I'm totally impressed. Nice images.
However, I was unable to follow the code you provided. there were undeclared variables, and I saw no loop structure over the domain of the images. :mellow:



Durp... Apologies. Let me explain my formula, and ChaosPro's syntax a little better.

First of all, what I posted above is basically one iteration (one loop), WITHOUT pixel additions. I generally initialize sx,sy,sz to whatever seed values I want (0,0,0 usually) prior to the first iteration, adding in pixel values at the end of each iteration.

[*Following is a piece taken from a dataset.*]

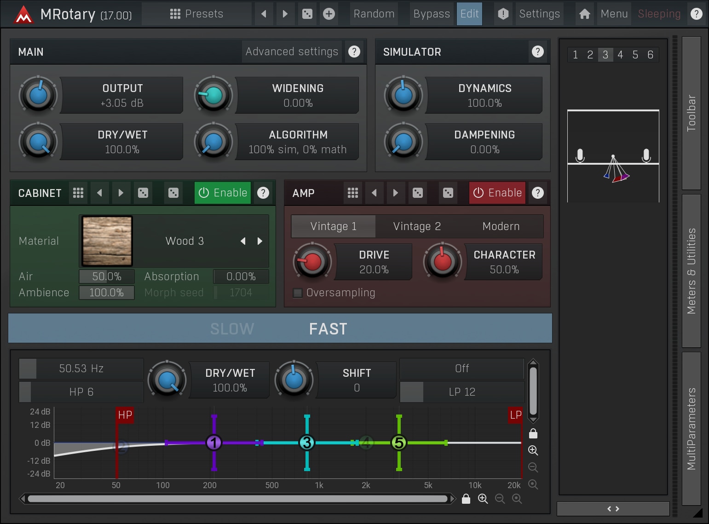Click the Simulator help question mark
Viewport: 709px width, 524px height.
pos(537,52)
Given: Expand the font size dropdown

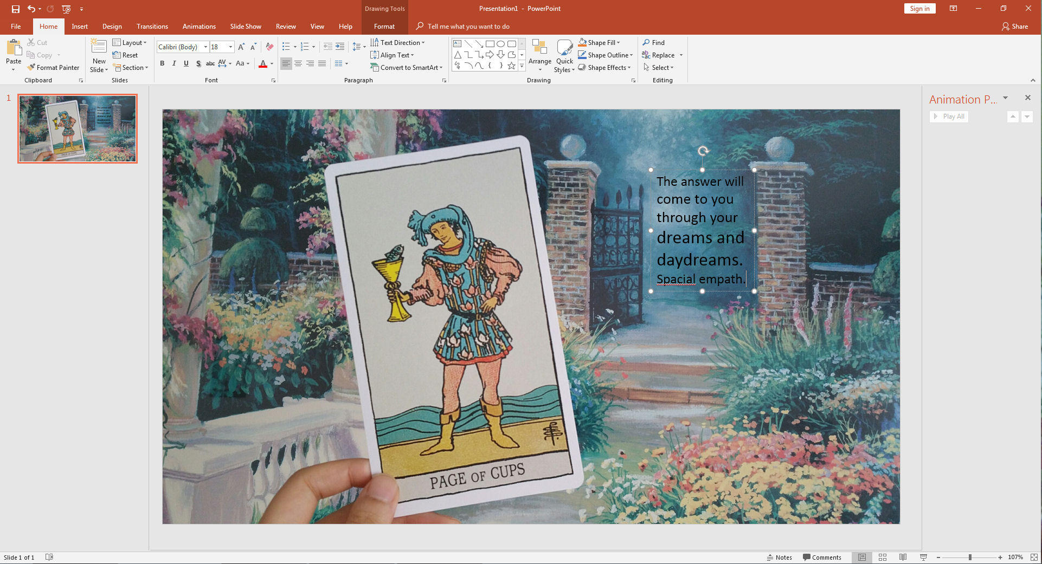Looking at the screenshot, I should pyautogui.click(x=230, y=47).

sx,sy,sz,nx,ny,nz are reals, they are like an extended double float, being 80 bit precision (14 bit exponent and 64 bit mantissa) rather than 64 bit

victor, bravo, and cramden are complex numbers with each component having the same precision as the reals (I use complex numbers instead of trigonometric functions because they are quicker, and I like them... remind me of 2d Mandelbrot)

victor= complex (1 , 2) sets the complex variable victor to 1 + 2i
bravo = complex (3 , 7) sets bravo = 3 + 7i
....

sx = starting x value of iteration
sy = starting y value...
sz = starting z..

nx = new x value prior to addition of pixel component (pixel for Mandelbrot type, Julia seed value for Julia type)
ny = new y value... // Add in pixel components for Mandelbrot type fractals
nz = new z.... // use absolute value of the y and z pixel components for a more uniform fractal (it's just nicer)

part_r (complex number) = real part of the complex number
part_i (complex number) = imaginary part...

cabs (complex number) = magnitude of the complex number
number^n = number raised to the nth power (for complex, real, or otherwise)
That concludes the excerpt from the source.